::: Text passage

February 14, 1943: The World War II Battle of Sidi Bouzid begins.
February 14, 1945: Franklin Delano Roosevelt hosts Saudi King Abdulaziz ibn Saud aboard the USS Quincy in the Mediterranean. Roosevelt was sailing home from the Yalta Conference and took the occasion to hold several face-to-face meetings with several regional leaders. This one was the first meeting ever between a Saudi royal and a US president. The agreement they concluded (which offered US military protection to the Saudis in return for US access to Saudi oil) created the basic contours of a US-Saudi alliance that has survived (albeit with some rough patches) to the present day.
February 15, 1942: The World War II Battle of Singapore ends with the Japanese conquest of the British colony. Virtually the entire 85,000-man British force defending Singapore was lost—5000 killed or wounded and the remaining 80,000 captured. It was one of the largest surrenders in British military history and interestingly was not celebrated by Japan’s Nazi allies. Adolf Hitler apparently saw the Japanese victory as a defeat for white people the world over, and ordered Foreign Minister Joachim von Ribbentrop not to send congratulations to Tokyo.
February 15, 1989: Soviet forces complete their withdrawal from Afghanistan. This date has been annually commemorated in Afghanistan as “Liberation Day,” though with the Taliban now in charge I’m not sure whether that’s going to continue.

::::::
::: Extracted material

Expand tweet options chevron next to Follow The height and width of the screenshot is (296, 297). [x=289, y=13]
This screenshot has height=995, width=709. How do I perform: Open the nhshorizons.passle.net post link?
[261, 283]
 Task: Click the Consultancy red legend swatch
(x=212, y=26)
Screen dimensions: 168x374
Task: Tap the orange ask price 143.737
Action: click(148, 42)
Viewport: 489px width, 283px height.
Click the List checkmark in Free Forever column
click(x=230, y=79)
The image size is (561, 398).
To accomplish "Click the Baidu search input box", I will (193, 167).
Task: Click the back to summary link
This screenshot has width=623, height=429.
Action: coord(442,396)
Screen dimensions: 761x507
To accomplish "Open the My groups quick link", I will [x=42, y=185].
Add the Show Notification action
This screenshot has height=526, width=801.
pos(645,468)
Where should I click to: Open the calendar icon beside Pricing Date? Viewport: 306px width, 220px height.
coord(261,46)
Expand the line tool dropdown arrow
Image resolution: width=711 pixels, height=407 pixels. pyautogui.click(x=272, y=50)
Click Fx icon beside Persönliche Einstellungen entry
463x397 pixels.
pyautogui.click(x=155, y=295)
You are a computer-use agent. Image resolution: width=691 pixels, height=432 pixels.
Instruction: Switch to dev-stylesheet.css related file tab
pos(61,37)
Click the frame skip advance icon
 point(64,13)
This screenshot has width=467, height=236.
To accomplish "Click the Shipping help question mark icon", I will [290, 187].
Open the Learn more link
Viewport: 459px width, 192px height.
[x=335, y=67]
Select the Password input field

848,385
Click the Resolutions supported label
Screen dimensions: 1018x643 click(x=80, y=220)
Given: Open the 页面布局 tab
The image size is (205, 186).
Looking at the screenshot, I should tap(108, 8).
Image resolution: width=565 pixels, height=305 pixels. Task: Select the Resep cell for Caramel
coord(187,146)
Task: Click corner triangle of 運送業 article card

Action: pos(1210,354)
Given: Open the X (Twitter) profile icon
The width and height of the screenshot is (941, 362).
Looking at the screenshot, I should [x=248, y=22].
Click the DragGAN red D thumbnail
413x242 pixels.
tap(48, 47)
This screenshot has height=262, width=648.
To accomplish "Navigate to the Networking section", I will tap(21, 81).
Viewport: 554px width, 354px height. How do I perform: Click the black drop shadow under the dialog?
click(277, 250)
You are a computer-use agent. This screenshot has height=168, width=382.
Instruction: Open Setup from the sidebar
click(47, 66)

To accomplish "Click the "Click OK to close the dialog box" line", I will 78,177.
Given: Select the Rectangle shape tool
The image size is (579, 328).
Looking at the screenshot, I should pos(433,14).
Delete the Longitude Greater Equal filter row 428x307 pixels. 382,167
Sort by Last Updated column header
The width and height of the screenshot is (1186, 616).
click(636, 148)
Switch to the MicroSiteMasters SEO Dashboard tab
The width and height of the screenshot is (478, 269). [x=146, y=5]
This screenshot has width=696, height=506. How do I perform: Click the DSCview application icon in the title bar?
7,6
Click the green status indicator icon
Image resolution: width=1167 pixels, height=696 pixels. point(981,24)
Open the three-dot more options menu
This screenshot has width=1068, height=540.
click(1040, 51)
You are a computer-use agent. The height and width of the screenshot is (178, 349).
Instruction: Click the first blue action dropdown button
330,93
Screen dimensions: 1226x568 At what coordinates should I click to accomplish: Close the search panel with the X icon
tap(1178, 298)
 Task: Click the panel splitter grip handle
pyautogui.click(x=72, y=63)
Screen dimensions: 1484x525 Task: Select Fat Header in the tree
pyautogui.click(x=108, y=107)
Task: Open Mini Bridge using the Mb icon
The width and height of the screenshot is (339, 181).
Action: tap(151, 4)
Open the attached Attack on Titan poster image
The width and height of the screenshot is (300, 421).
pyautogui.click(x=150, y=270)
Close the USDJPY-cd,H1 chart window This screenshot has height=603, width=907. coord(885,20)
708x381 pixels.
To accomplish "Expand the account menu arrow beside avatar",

::::::

Exercise description:
Return, copied exactly, the stretch of the war-and-diplomacy date list above that lies between "February 15, 1942: The" and "going to continue.", inclusive.

Written solution:
February 15, 1942: The World War II Battle of Singapore ends with the Japanese conquest of the British colony. Virtually the entire 85,000-man British force defending Singapore was lost—5000 killed or wounded and the remaining 80,000 captured. It was one of the largest surrenders in British military history and interestingly was not celebrated by Japan’s Nazi allies. Adolf Hitler apparently saw the Japanese victory as a defeat for white people the world over, and ordered Foreign Minister Joachim von Ribbentrop not to send congratulations to Tokyo.
February 15, 1989: Soviet forces complete their withdrawal from Afghanistan. This date has been annually commemorated in Afghanistan as “Liberation Day,” though with the Taliban now in charge I’m not sure whether that’s going to continue.